3. The multimodality face liveness detection method for face liveness detection through multimodal approaches as described in claim 1, where:
the backbone models for spatial feature extraction include Vision Transformer (ViT), InternImage, and ConvNeXt.
4. The multimodality face liveness detection method as described in claim 1, where:
in step 2, starting the semi-automatic data preprocessing method with a small dataset containing several thousand samples per label, which are manually labeled to ensure accuracy, creating a label classification model by combining the pre-trained backbone feature extraction model in Step 1 with a binary classification layers, the model is then trained on this labeled dataset to optimize the weights, after training, using the label classification model to predict on two datasets:
first, the model predicts on the labeled dataset, for those data points that the model misclassifies, reviewing and correcting labels (if the label was incorrect) or removing outlier data, as these may hinder the model from learning the relevant features;
next, the model predicts on the remaining (untrained) data, which may be either unlabeled data or labeled data that has not yet been selected or validated for accuracy, then:
unlabeled data: selecting samples with high confidence score (>95%) resulted from model, labeling samples as model predicted and adding these samples to the training dataset;
labeled data: selecting samples where the model results incorrect predictions, verifying the labels (if the true label was incorrect), and reassigning correct labels, then adding these samples to the training dataset;
repeating the process until the labeled dataset reaches a sufficiently large size of around several hundred thousand samples, afterward, shifting focus to exploring challenging samples without need to train on an entire collected dataset.
5. The multimodality face liveness detection method as described in claim 1, where:
in Step 3, the video data is split into a sequence of consecutive frames, frames are sampled evenly over a length of the video, with a number of samples being the same across all videos, a number of samples selected from each video is either 16 or 32, image modality data (including individual images and frames sampled from the video) is normalized to a same size, represented as [C, H, W], where C presents a number of channels, H presents height, and W presents width, the size is chosen depending on the feature extraction model used and computational resources available, wherein typical sizes may include [3,224,224], [3,448,448], etc, video modality data will have a standardized size of [nframes, C, H, W], where nframes represents a number of frames sampled;
a data augmentation method is proposed:
for data labeled as true negative, applying geometric and photometric transformations to enhance the diversity of spoofing scenarios represented in the dataset, wherein the transformations are performed randomly to the dataset with a probability of 50%, or customized per label for each method;
for data labeled as true postive, the only geometric transformation applied is vertical image flipping, which is randomly performed to the dataset with a probability of 50%.
6. The multimodality face liveness detection method as described in claim 1, where:
in Step 4, a two-modality model (BiMoTranS model) is built based on Transformer architecture with pre-training using the self-knowledge-distillation method (BiMoTranS: Bi-Modality Transformer-based with Self-knowledge-distillation pretrained), the model consists of spatial and temporal feature extraction blocks, as well as a pooling layer with a self-attention mechanism, which enables high adaptability and the ability to process multimodal inputs.

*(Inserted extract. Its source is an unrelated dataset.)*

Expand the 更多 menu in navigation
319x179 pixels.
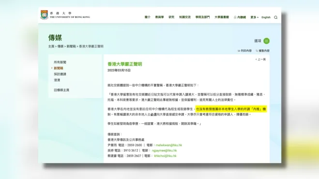tap(254, 17)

7. The multimodality face liveness detection method as described in claim 1, where:
data from the two modalities: image and video, are normalized into a four-dimensional matrix as input for the spatial feature extraction block, the two modalities are combined into a batch with size: [Bimages+Bvideos×nframes, C, H, W], where: Bimages represents a batch size of image data, and Bvideos represents a batch size of video data, the models for the spatial feature extraction block include Vision Transformer (ViT), InternImage, and ConvNeXt, the model in this spatial feature extraction block uses the pre-trained weight initialization from Step 1 with a self-supervised learning method.

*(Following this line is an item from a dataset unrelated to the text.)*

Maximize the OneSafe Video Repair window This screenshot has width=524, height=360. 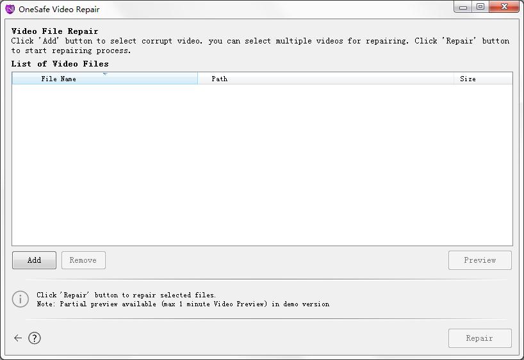pos(480,7)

8. The multimodality face liveness detection method as described in claim 1, where:
the spatial feature vector representing the image is passed directly into an image modality classification branch, which includes classifying individual images and frames sampled per video, a linear function used as the classifier for image modality, with an output size of [(Bimages+Bvideosnframe), 2], where the second dimension corresponds to the number of target classes, with values representing class probabilities: live or spoof, predicting that the image belongs to the class with the higher probability.
9. The multimodality face liveness detection method as described in claim 1, where:
the spatial feature vector representing the video is processed and stacked into a matrix with the size of [Bvideos, nframes, dspatial], where dspatial presents the spatial's dimention feature vector, in addition to spatial information, video data also contains temporal features, after passing through the temporal feature extraction block, the features of the videos are represented as a sequence with a size of [Bvideo, Nsequences, dspatial], where Nsequences and dspatial represent a number of output sequences and the dimensionality of the temporal feature vector, respectively, depending on the output of the different temporal feature extraction models.

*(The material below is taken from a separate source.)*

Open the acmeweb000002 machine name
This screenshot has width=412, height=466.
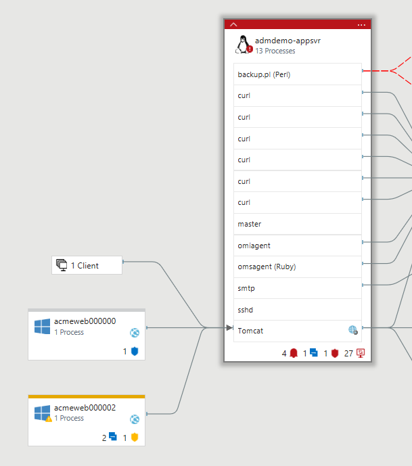[x=85, y=408]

10. The multimodality face liveness detection method as described in claim 1, where:
the proposed models for the temporal feature extraction block include Squeezeformer, Recurrent Neural Network (RNN), Long Short-Term Memory (LSTM), or Transformer.
11. The multimodality face liveness detection method as described in claim 1, where:
a pooling layer with a self-attention mechanism is added after the spatio-temporal feature extraction blocks, the pooling layer being a weighted, trainable layer that learns weights for each sequence of the feature vector, afterward, performing a feature accumulation along the Nsequence dimension to obtain a final feature vector representation for the video, with a size of [Bvideo, dsequence].
12. The multimodality face liveness detection method as described in claim 1, where:
the final feature vector (the output of the self-attention pooling layer) of the video is passed through the video modality classifier branch to compute the probability distribution for each class, this classifier is designed as a linear function, with the output representing the probability that the data belongs to either live or spoof, then predicting the image to belong to the class with the higher probability.
13. The multimodality face liveness detection method as described in claim 1, where:
in step 5, using the technique of simultaneous multimodal data fusion for training the BiMoTransS model;
simultaneously sampling the images and videos data from two modalities to create a batch of input for one training loop of the model, wherein sampling process is as follows: the image and video data are divided into an equal number of batches, and in one training loop, an image data batch is trained simultaneously with a video data batch, where the training data has the following size: [Bimage+Bvideo×nframes, C, H, W], where Bimage is the batch size for image data, Bvideo and is the batch size for video data, the values of Bimage and Bvideo are chosen based on the size of the dataset and the available training resources.
14. The multimodality face liveness detection method as described in claim 1, where:
the BiMoTranS model is trained with a loss function label smoothing cross entropy loss, a loss value (l) is computed and accumulated over three outputs: l=limages+lframes+lvideos, this loss value is then used to calculate a gradient for each parameter and update the parameter values according to an optimization method.
15. The multimodality face liveness detection method as described in claim 1, where:
during the training process, the model updates its weights using Exponential Moving Average (EMA) technique which computes the exponential moving average of the weights during training, EMA is used to smooth the weights based on a smoothing coefficient; a value is chosen in a range from 0.9 to 0.999 based on experimental results.
16. The multimodality face liveness detection method as described in claim 1, where:
the weight optimization technique used is Adan optimizer, which is a combination of two optimization techniques: Adam and Adagrad.
17. The multimodality face liveness detection method as described in claim 1, where:
a learning rate update strategy employs during the weight optimization process is OneCycleLR, wherein the learning rate of the optimizer is adjusted according to a specific learning cycle rather than being fixed.